Dataset excerpts.
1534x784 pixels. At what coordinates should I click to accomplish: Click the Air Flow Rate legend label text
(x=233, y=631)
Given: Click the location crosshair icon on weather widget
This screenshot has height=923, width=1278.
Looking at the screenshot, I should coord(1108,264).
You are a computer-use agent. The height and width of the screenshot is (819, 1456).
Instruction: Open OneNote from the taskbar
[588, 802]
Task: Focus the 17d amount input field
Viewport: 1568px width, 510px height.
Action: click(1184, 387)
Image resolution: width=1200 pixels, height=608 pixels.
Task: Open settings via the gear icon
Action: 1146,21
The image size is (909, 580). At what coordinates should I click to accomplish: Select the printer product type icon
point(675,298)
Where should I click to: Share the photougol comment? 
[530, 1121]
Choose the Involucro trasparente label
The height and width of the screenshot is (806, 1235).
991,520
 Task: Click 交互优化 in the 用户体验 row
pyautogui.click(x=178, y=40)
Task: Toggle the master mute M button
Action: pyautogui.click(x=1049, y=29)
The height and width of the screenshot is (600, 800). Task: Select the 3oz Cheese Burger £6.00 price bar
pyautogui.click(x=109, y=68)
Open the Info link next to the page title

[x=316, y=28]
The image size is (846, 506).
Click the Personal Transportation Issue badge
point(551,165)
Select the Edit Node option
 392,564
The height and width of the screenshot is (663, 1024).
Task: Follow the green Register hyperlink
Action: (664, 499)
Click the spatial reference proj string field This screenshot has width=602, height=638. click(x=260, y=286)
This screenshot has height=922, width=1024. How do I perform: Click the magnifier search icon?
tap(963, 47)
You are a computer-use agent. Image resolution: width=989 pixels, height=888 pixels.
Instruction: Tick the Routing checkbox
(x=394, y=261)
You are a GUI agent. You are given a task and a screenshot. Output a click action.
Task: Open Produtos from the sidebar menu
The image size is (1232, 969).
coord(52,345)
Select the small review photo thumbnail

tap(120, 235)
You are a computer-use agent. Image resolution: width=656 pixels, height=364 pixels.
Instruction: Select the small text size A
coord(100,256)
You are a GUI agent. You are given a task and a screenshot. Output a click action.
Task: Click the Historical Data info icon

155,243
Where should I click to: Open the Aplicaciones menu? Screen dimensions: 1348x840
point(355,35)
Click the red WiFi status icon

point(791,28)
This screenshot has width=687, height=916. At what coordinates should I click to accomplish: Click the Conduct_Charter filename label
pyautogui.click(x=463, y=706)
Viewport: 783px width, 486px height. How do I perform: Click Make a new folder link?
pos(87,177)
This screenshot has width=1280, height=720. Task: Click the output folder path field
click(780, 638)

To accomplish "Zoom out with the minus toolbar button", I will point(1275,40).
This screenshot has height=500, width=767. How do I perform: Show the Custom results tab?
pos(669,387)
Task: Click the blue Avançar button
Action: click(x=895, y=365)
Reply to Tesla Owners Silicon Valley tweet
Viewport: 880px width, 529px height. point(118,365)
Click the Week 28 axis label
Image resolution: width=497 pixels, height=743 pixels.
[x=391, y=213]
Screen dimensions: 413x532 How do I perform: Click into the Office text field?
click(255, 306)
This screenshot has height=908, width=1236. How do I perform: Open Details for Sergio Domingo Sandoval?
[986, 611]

Task statement. Please transcribe the records in full, keeping every word as it is.

Completed task.
1534x784 pixels. At what coordinates should I click to accomplish: Click the Air Flow Rate legend label text
(x=233, y=631)
Given: Click the location crosshair icon on weather widget
This screenshot has height=923, width=1278.
Looking at the screenshot, I should coord(1108,264).
You are a computer-use agent. The height and width of the screenshot is (819, 1456).
Instruction: Open OneNote from the taskbar
[588, 802]
Task: Focus the 17d amount input field
Viewport: 1568px width, 510px height.
Action: click(1184, 387)
Image resolution: width=1200 pixels, height=608 pixels.
Task: Open settings via the gear icon
Action: 1146,21
The image size is (909, 580). At what coordinates should I click to accomplish: Select the printer product type icon
point(675,298)
Where should I click to: Share the photougol comment? 
[530, 1121]
Choose the Involucro trasparente label
The height and width of the screenshot is (806, 1235).
991,520
 Task: Click 交互优化 in the 用户体验 row
pyautogui.click(x=178, y=40)
Task: Toggle the master mute M button
Action: pyautogui.click(x=1049, y=29)
The height and width of the screenshot is (600, 800). Task: Select the 3oz Cheese Burger £6.00 price bar
pyautogui.click(x=109, y=68)
Open the Info link next to the page title

[x=316, y=28]
The image size is (846, 506).
Click the Personal Transportation Issue badge
point(551,165)
Select the Edit Node option
 392,564
The height and width of the screenshot is (663, 1024).
Task: Follow the green Register hyperlink
Action: (664, 499)
Click the spatial reference proj string field This screenshot has width=602, height=638. click(x=260, y=286)
This screenshot has height=922, width=1024. How do I perform: Click the magnifier search icon?
tap(963, 47)
You are a computer-use agent. Image resolution: width=989 pixels, height=888 pixels.
Instruction: Tick the Routing checkbox
(x=394, y=261)
You are a GUI agent. You are given a task and a screenshot. Output a click action.
Task: Open Produtos from the sidebar menu
The image size is (1232, 969).
coord(52,345)
Select the small review photo thumbnail

tap(120, 235)
You are a computer-use agent. Image resolution: width=656 pixels, height=364 pixels.
Instruction: Select the small text size A
coord(100,256)
You are a GUI agent. You are given a task and a screenshot. Output a click action.
Task: Click the Historical Data info icon

155,243
Where should I click to: Open the Aplicaciones menu? Screen dimensions: 1348x840
point(355,35)
Click the red WiFi status icon

point(791,28)
This screenshot has width=687, height=916. At what coordinates should I click to accomplish: Click the Conduct_Charter filename label
pyautogui.click(x=463, y=706)
Viewport: 783px width, 486px height. How do I perform: Click Make a new folder link?
pos(87,177)
This screenshot has width=1280, height=720. Task: Click the output folder path field
click(780, 638)

To accomplish "Zoom out with the minus toolbar button", I will point(1275,40).
This screenshot has height=500, width=767. How do I perform: Show the Custom results tab?
pos(669,387)
Task: Click the blue Avançar button
Action: click(x=895, y=365)
Reply to Tesla Owners Silicon Valley tweet
Viewport: 880px width, 529px height. point(118,365)
Click the Week 28 axis label
Image resolution: width=497 pixels, height=743 pixels.
[x=391, y=213]
Screen dimensions: 413x532 How do I perform: Click into the Office text field?
click(255, 306)
This screenshot has height=908, width=1236. How do I perform: Open Details for Sergio Domingo Sandoval?
[986, 611]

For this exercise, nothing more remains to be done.